The Importance of Customer Value in Marketing

There's a wonderful, awful statistic that should terrify you: no-one would mind if 75% of brands disappeared tomorrow. I don't think that means people wouldn't care if the company didn't exist; however I can completely believe most people would by happy if 75% of all advertising and marketing  vanished tomorrow.

Imagine what Facebook, Twitter, your favourite publisher websites and our cities would be like if there were no advertising or marketing. That idea is what you're fighting against. People actively dislike  most of what our industry does. We clutter up the world with ads and messages that intrude into people's lives and make them miserable.

And why? Well, I believe it's because our industry has let customer value slip from its mind.

Defining Customer Value

As a quick précis, customer value is the return on investment a customer experiences on taking any action associated with a brand.

The investment side of this can be anything from time spent engaging with brand advertising, marketing or other related materials, to money given in exchange for a product or service, to personal data given for advertising. Common examples of the return on that investment would include the product or service purchased, knowledge gained as a result of the brand interaction, or free access to something that would otherwise be paywalled.

Thus in a very real sense, every interaction a person has with any element of your brand can be thought of as having a measure in terms of customer value.

The Customer's Internal Analytics

As a result of this, you can therefore think of customer value as your customer's internal analytics for interactions with your company. How good is the pay-off vs their expectation of it. Does it match, exceed or perform below their conceptualised version of the outcome?

I strongly believe that the reason most people don't care about brands is because most brands don't care about people in any sense beyond the economic, transactional value they hold.
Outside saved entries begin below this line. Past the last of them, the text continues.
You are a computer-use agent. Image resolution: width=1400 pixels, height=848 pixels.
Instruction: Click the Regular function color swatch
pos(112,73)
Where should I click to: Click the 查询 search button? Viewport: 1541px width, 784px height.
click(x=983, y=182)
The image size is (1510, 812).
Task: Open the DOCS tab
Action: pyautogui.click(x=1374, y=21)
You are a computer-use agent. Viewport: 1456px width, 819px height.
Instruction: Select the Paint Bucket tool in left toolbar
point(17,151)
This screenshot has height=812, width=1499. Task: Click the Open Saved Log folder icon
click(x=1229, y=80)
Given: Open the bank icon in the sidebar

For us as marketers to have a useful, sustainable relationship with consumers, we need to first start by creating things because they're genuinely useful, rather than because they'll deliver a short-term benefit to us. This kind of consumer-focused mindset is increasingly rare, with businesses focused more on quarterly reports than long term, multi-year strategic planning. However, that same common, short-term mindset that has led to things like Mashable being sold for $50 million, the failure of Snap's Spectacles or the deaths of organisations like Pebble and Blockbuster. On the other hand, businesses that focus on customer value and holding a long term view include Amazon; Disney; Microsoft; Made.com; HelloFresh; John Lewis; Dove; Tide; and possibly newcomers like Gymshark; Stripe; Starwood Hotels; Singapore Airlines or the Ghost blogging platform.

All these businesses exist in worlds with many other players - people choosing them over their competition isn't a given. So they compete by creating an increase in expected value in the minds of their customers. Perhaps the best example of this is Netflix. The benefit to the consumer is obvious - high on-demand programming, streamed over the internet, with no adverts, and exclusive content, for a reasonable monthly cost.

The Value of Added Value

When they sign up to Netflix, the customer gets everything they're expecting, for a known price. But there are other benefits too - every time Netflix announces an exclusive series, or recommends a new show you enjoy, or you discuss the latest series of The Crown or House of Cards or Chef's Table with your friends, that's extra, serendipitous value you aren't expecting to get. It adds value on top of what you thought you were paying for, with unexpected bonuses that you won't want to lose.

This is why product differentiation, added value, perceived quality, post-purchase user experience, intangible benefits and so on are so important. They add weight to the positive brand experience the customer has, adding to the customer value. The price paid is only one small part of the equation.

It's Why Messaging & UX Matters

More than anything else, we push for a strategic approach to marketing. Because when you plan why you're executing, rather than just what and how, you can deliver greater benefit to greater numbers of people.

Not everyone is going to have the same experience of your company. People purchase for different reasons, and you need to have separate marketing and customer experience paths for those different groups. To have continued relevance and a positively perceived brand, companies must ruthlessly focus on delivering the best possible experience to their customers.

It's more than the right message, to the right person, at the right time, in the right way. It's about the experienced value, the positive benefits, the social connections and the emotional connection a customer has.

That's what the quarter of brands people care about have in common.